### Supplied data
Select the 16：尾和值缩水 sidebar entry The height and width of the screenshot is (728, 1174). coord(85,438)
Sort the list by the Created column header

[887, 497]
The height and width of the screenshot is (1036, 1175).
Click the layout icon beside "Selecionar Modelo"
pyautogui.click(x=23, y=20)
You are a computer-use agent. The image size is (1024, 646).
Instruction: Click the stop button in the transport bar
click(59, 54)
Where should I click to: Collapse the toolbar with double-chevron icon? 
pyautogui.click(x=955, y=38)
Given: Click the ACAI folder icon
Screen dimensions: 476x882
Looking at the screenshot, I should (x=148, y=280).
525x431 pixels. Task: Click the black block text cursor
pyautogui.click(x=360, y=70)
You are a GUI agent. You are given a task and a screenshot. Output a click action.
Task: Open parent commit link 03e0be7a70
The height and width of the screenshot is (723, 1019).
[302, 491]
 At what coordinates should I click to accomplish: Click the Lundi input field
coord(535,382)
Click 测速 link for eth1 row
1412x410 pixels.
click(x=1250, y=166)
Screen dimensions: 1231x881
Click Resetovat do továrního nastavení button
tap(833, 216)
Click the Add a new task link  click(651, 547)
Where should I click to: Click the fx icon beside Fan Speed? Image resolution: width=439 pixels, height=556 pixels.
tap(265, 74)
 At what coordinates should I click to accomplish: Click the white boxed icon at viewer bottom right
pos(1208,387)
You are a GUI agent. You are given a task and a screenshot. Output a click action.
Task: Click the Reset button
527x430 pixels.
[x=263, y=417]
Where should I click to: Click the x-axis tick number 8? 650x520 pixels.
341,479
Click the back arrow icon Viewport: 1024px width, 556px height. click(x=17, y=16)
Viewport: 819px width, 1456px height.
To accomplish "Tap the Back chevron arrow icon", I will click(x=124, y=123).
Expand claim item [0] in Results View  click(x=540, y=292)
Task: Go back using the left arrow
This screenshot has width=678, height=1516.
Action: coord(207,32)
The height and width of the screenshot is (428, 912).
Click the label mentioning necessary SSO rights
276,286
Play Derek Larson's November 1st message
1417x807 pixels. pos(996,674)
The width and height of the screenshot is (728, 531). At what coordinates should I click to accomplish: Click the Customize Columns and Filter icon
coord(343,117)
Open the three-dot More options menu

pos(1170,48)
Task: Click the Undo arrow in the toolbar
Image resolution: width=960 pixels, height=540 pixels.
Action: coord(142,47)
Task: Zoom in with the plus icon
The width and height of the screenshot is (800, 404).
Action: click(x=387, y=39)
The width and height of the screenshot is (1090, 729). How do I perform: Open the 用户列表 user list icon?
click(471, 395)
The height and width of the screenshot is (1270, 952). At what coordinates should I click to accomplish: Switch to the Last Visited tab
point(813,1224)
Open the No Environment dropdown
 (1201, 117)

### What you should do
All the lines of the material above must be given again exactly.

### Solution to the problem
Select the 16：尾和值缩水 sidebar entry The height and width of the screenshot is (728, 1174). coord(85,438)
Sort the list by the Created column header

[887, 497]
The height and width of the screenshot is (1036, 1175).
Click the layout icon beside "Selecionar Modelo"
pyautogui.click(x=23, y=20)
You are a computer-use agent. The image size is (1024, 646).
Instruction: Click the stop button in the transport bar
click(59, 54)
Where should I click to: Collapse the toolbar with double-chevron icon? 
pyautogui.click(x=955, y=38)
Given: Click the ACAI folder icon
Screen dimensions: 476x882
Looking at the screenshot, I should (x=148, y=280).
525x431 pixels. Task: Click the black block text cursor
pyautogui.click(x=360, y=70)
You are a GUI agent. You are given a task and a screenshot. Output a click action.
Task: Open parent commit link 03e0be7a70
The height and width of the screenshot is (723, 1019).
[302, 491]
 At what coordinates should I click to accomplish: Click the Lundi input field
coord(535,382)
Click 测速 link for eth1 row
1412x410 pixels.
click(x=1250, y=166)
Screen dimensions: 1231x881
Click Resetovat do továrního nastavení button
tap(833, 216)
Click the Add a new task link  click(651, 547)
Where should I click to: Click the fx icon beside Fan Speed? Image resolution: width=439 pixels, height=556 pixels.
tap(265, 74)
 At what coordinates should I click to accomplish: Click the white boxed icon at viewer bottom right
pos(1208,387)
You are a GUI agent. You are given a task and a screenshot. Output a click action.
Task: Click the Reset button
527x430 pixels.
[x=263, y=417]
Where should I click to: Click the x-axis tick number 8? 650x520 pixels.
341,479
Click the back arrow icon Viewport: 1024px width, 556px height. click(x=17, y=16)
Viewport: 819px width, 1456px height.
To accomplish "Tap the Back chevron arrow icon", I will click(x=124, y=123).
Expand claim item [0] in Results View  click(x=540, y=292)
Task: Go back using the left arrow
This screenshot has width=678, height=1516.
Action: coord(207,32)
The height and width of the screenshot is (428, 912).
Click the label mentioning necessary SSO rights
276,286
Play Derek Larson's November 1st message
1417x807 pixels. pos(996,674)
The width and height of the screenshot is (728, 531). At what coordinates should I click to accomplish: Click the Customize Columns and Filter icon
coord(343,117)
Open the three-dot More options menu

pos(1170,48)
Task: Click the Undo arrow in the toolbar
Image resolution: width=960 pixels, height=540 pixels.
Action: coord(142,47)
Task: Zoom in with the plus icon
The width and height of the screenshot is (800, 404).
Action: click(x=387, y=39)
The width and height of the screenshot is (1090, 729). How do I perform: Open the 用户列表 user list icon?
click(471, 395)
The height and width of the screenshot is (1270, 952). At what coordinates should I click to accomplish: Switch to the Last Visited tab
point(813,1224)
Open the No Environment dropdown
 (1201, 117)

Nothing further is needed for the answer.